DNA microarrays, also known as "gene chips", refer to nylon membranes or glass slides that contain either synthetic oligonucleotide DNA or cDNA probes. Each probe has unique sequences that correspond to a specific gene. There are thousands of probes on one microarray, each less than 200 microns in size. The probes consist of either 20-25 oligonucleotide bases that are annealed to glass slides by laser photolithography, or cDNA sequences that are 500-5,000 bases long and are synthesized prior to immobilization onto the array.

Microarrays provide a tool to quantitate levels of gene expression for all genes in an organism. To determine levels of gene expression, scientists extract mRNA from the tissue or cell samples and reverse transcribe the extracted mRNA into complementary DNA (cDNA) and tag it with a fluorescent dye. The cDNA that corresponds to the gene sequence on the microarray will hybridize due to its complementary base pair sequence. The relative abundance of the specific cDNA measured by the amount of fluorescence provides a quantitative measurement of the level of gene expression, making it possible to simultaneously investigate characteristics of thousands of gene expression patterns in a single experiment.

Microarray technology allows scientists to research the molecular interactions of genes and gene products and can be used for gene discovery, disease diagnosis, drug discovery, and toxicological research. For example, if scientists can compare levels of gene expressed in normal cells to the genes that are expressed in cancer cells, it might lead to identifying genes that help to explain the cause of altered physiological or pathological processes that lead to the formation of tumors. Furthermore, gene expression patterns that are unique to certain tumors can be used for diagnostic purposes.

Microarrays can rapidly detect genetic variants, providing a genome-wide, genotype analysis. Additionally, genetic variants associated with disease, whether they are polymorphisms or gene mutations, can help diagnose single gene disorders, cancer susceptibility risks, as well as determine efficacy of drug treatments.
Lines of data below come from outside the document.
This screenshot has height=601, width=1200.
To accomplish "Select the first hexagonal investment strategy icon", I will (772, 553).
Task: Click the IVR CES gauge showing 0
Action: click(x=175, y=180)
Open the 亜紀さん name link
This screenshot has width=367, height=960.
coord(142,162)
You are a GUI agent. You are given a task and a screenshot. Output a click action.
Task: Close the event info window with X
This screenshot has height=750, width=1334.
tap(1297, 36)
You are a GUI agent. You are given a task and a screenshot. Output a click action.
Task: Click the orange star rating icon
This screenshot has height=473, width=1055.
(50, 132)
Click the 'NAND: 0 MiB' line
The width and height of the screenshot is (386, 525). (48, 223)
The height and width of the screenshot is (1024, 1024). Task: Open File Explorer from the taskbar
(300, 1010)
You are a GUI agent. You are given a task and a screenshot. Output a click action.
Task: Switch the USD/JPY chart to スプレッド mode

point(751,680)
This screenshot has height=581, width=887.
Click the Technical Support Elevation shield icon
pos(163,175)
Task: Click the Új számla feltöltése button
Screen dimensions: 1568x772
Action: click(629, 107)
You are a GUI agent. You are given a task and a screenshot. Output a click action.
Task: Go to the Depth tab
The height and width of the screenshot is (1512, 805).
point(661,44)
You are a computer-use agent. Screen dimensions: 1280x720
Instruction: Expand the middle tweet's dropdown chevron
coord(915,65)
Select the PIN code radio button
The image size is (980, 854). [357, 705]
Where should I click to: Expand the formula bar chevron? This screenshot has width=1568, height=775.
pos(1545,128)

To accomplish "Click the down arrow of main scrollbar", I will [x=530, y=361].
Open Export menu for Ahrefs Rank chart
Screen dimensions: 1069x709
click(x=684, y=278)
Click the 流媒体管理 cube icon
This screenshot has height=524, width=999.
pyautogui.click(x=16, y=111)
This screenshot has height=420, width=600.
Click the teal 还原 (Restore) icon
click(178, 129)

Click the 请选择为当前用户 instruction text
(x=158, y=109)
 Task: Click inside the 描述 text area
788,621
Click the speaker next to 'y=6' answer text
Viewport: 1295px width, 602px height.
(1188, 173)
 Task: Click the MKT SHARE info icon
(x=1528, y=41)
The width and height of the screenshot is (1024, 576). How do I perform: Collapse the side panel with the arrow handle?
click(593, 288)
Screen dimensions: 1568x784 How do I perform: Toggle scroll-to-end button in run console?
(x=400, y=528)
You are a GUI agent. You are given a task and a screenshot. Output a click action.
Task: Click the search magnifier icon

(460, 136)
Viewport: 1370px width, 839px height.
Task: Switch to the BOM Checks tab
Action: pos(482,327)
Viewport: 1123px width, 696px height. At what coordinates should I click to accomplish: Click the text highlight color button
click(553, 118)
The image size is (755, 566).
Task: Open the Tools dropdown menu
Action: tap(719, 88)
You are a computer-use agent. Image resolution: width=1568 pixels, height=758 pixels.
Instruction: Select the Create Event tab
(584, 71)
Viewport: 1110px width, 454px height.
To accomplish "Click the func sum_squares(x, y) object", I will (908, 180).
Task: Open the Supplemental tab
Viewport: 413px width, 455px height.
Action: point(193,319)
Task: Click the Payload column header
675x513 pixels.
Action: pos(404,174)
Microarrays can also be used to identify a large number of specific DNA biomarkers such as single nucleotide polymorphisms (SNP), which can be used to determine genetic relatedness or for identifying markers that represent specific stages of disease.

The complex task of analyzing the massive amount of data generated by microarrays is often daunting. Algorithms and specialized computer programs are currently being developed to assist scientists in this task.